The public health system is on strike to protest violence against medical workers
The move has been extended to all general, geriatric, psychiatric and rehabilitation hospitals and health management systems in the country, the Israeli Medical Association said in a statement.
It starts at 7 am and runs 24 hours a day. The strike continued despite Moshe Bar Siman-Tov, director-general of the Ministry of Health, asking for an argument to shut it down.
Sites will operate on a weekend schedule and offer reduced services only. The IMA will operate an Exceptions Committee to decide on special individual cases. Outpatient and walk-in clinics will also go on strike, and appointments for examination and treatment may be cancelled.
“Emergency dialysis services, intensive care, emergency rooms, delivery rooms, pre-term delivery and oncology care will remain operational during the strike,” the IMA said. IVF treatments will be reviewed by the Exceptions Committee.
HMOs and district health centers are also expected to reduce their operations, gastro clinics for non-postponable operations, day care, oncology care and late check-up for pregnant women.
“Despite the increase in violence and the number of incidents of violence, the Ministry is making adequate efforts to eliminate the incidents of violence neither the employer nor the health department,” the IMA said.
The union is demanding more security guards and police at hospitals and giving them more powers against criminals. The union also demanded stricter punishment for those who assaulted medical staff. It has warned that further strikes will be called if no progress is made within weeks.

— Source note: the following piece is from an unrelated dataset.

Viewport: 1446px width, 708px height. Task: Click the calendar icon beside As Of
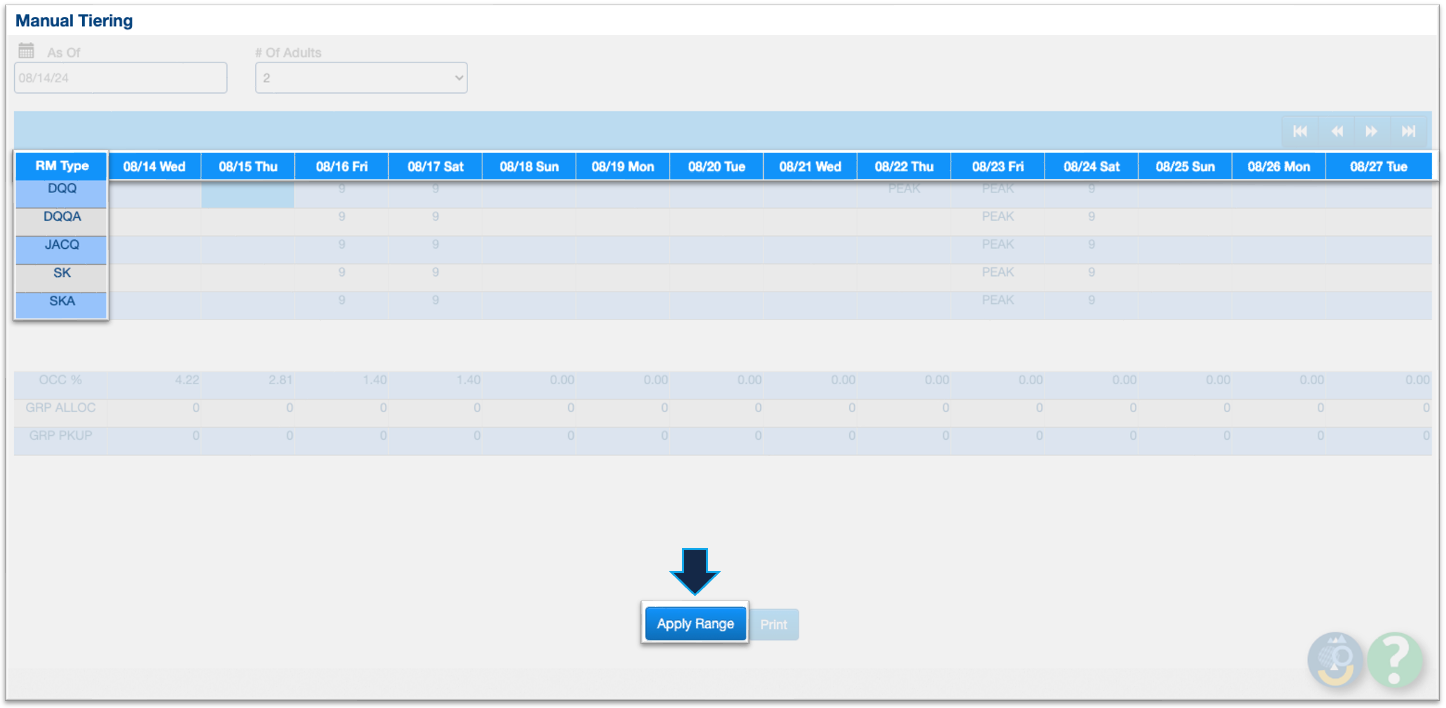26,51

The violence has also led to sporadic strikes at hospitals and medical centers in the past.
Health Ministry Deputy Director General Sefi Mendlovic told Cannes public broadcaster that doctors have a legitimate right to demand safer working conditions, but assessed that the strike would not be effective as a platform set up last year to implement change called for an end to violence. . Implementation of the recommendations has begun.
“There will be violence in the future, but with the measures we have started to adopt it can be greatly reduced and the attackers will be given prison terms,” Mendlovic said.
Khan said one of the IMA’s demands from the forum on Sunday was that police and security guards posted at hospitals could treat criminals on the spot. The statement said the legal aspects of the request were being examined.
If no significant steps are taken to improve the safety of medical workers within a few weeks, the union will call for more strikes, IMA President Zion Hage told Ynet
Her comments came on the same day a doctor was attacked at a women’s health clinic in Acre. A man accompanied by his wife slapped the doctor several times and threw objects at him, asking him to leave the room during the test, Ynet reported. The man was arrested.
Last week, police arrested a 17-year-old patient at a women’s health center in Ramle, who was suspected of assaulting a doctor with brass knuckles and kicking him in the head. A doctor needs treatment at the nearest hospital.
The day before, Soroka Medical Center was shut down for two hours after the parents of a 15-month-old boy who was being treated at the hospital physically assaulted a pediatrician.
Cases of violence against medical staff are not uncommon in Israel. Last June, the doctors’ union announced a two-day strike to protest violence against doctors and the government’s failure to implement a plan to deal with such incidents.
Last May, amid rising violence against medical staff, the finance ministry approved a budget to deploy police officers at 28 hospitals across the country.
The strike comes amid Israel’s absence of a health minister after Prime Minister Benjamin Netanyahu mocked Arya following a high court ruling that he was ineligible to serve as a minister because of his previous criminal convictions.